En sortant de l'Assemblée, on devait se rendre chez le roi.
Il était onze heures et demie ; Dumouriez fût bien resté encore, mais c'était tard pour de petites gens comme les Roland.
Pourquoi Dumouriez fût-il resté ?
Ah ! voilà !
Dans le rapide coup d'oeil qu'en entrant, Dumouriez avait jeté sur la femme et sur le mari, il avait tout d'abord remarqué la vieillesse du mari – Roland avait dix ans de plus que Dumouriez, et Dumouriez paraissait vingt ans de moins que Roland, – et la richesse de formes de la femme. Mme Roland, fille d'un graveur, comme nous l'avons dit, avait, dès son enfance, travaillé dans l'atelier de son père, et, devenue femme, dans le cabinet de son mari ; le travail, ce rude protecteur, avait sauvegardé la vierge, comme il devait sauvegarder l'épouse.
Dumouriez était de cette race d'hommes qui ne peuvent voir un vieux mari sans rire, et une jeune femme sans désirer.
Aussi déplut-il à la fois à la femme et au mari.
Voilà pourquoi tous deux firent observer à Brissot et au général qu'il était tard.
Brissot et Dumouriez sortirent.
- Eh bien, demanda Roland à sa femme quand la porte fut refermée, que penses-tu de notre futur collègue ?
Mme Roland sourit.
- Il y a, dit-elle, des hommes qu'on n'a pas besoin de voir deux fois pour se faire une opinion sur eux. C'est un esprit délié, un caractère souple, un regard faux ; il a exprimé une grande satisfaction du choix patriotique qu'il était chargé de t'annoncer : eh bien, je ne serais pas étonnée qu'il te fît renvoyer un jour ou l'autre !
- C'est de point en point mon avis, dit Roland.
Et tous deux se couchèrent avec leur calme habituel, ni l'un ni l'autre ne se doutant que la main de fer de la Destinée venait d'écrire leurs deux noms en lettres de sang sur les tablettes de la Révolution.
Le lendemain, le nouveau ministre prêta serment à l'Assemblée nationale, puis se rendit aux Tuileries.
Roland était chaussé de souliers à cordons, parce qu'il n'avait probablement pas d'argent pour acheter des boucles ; il portait un chapeau rond, n'en ayant jamais porté d'autre.
Il se rendit aux Tuileries dans son costume habituel, il se trouvait le dernier à la suite de ses collègues.
Le maître des cérémonies, M. de Brézé, laissa passer les cinq premiers mais arrêta Roland.
Roland ignorait pourquoi on lui refusait l'entrée.

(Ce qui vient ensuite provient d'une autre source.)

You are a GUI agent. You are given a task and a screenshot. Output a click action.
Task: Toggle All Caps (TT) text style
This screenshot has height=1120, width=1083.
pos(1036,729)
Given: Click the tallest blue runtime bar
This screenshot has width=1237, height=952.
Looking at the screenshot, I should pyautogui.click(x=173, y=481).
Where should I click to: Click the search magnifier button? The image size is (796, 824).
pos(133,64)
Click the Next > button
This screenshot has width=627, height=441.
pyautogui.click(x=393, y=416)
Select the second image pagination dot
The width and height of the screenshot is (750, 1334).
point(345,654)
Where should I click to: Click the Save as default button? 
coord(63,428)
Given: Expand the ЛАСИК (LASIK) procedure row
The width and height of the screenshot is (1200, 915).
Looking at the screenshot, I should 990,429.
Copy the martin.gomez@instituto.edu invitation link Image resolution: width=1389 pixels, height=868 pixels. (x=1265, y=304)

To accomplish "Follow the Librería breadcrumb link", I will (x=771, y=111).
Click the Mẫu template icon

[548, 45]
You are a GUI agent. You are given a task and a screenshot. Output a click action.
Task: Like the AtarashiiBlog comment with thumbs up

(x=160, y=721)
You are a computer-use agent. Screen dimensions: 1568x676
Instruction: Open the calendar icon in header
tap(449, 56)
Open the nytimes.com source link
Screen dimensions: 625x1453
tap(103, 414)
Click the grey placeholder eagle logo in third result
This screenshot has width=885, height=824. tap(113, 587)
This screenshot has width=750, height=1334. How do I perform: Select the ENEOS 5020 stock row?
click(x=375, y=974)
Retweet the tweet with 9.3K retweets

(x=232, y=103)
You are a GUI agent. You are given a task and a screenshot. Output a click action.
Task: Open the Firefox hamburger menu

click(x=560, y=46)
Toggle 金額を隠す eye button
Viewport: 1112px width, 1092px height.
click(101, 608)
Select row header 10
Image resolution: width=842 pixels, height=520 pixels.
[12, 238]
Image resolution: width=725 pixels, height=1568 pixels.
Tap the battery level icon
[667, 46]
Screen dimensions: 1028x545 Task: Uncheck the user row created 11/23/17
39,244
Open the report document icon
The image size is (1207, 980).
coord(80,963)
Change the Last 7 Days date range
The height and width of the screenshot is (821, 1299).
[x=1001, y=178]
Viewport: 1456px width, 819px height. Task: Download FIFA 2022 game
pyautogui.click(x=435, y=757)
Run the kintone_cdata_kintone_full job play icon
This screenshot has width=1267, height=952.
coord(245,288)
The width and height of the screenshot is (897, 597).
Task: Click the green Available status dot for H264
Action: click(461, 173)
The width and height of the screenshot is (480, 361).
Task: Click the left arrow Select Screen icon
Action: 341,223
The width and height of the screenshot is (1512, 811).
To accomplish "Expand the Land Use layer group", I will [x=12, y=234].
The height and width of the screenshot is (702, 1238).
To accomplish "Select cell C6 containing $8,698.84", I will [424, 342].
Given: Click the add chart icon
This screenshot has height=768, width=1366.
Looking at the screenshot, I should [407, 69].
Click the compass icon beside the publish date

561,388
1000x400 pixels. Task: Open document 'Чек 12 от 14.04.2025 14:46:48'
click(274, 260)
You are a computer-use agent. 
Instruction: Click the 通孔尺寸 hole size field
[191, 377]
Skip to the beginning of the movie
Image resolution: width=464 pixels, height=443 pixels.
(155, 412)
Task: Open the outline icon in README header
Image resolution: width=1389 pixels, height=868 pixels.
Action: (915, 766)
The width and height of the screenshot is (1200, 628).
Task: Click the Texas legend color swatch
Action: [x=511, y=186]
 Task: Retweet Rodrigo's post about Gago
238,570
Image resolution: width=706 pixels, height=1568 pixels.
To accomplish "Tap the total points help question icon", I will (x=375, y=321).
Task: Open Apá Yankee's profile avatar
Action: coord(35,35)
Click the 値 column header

- Mais, moi aussi, disait-il, je suis ministre comme les autres ; ministre de l'Intérieur même !
Le maître des cérémonies ne paraissait pas convaincu le moins du monde.
Dumouriez entendit le débat, et intervint.
- Pourquoi, demanda-t-il, refusez-vous l'entrée à M. Roland ?
- Eh ! monsieur, s'écria le maître des cérémonies se tordant les bras, un chapeau rond ! et pas de boucles ?
- Ah ! monsieur, répondit Dumouriez avec le plus grand sang-froid, un chapeau rond, et pas de boucles : tout est perdu !
Et il poussa Roland dans le cabinet du roi.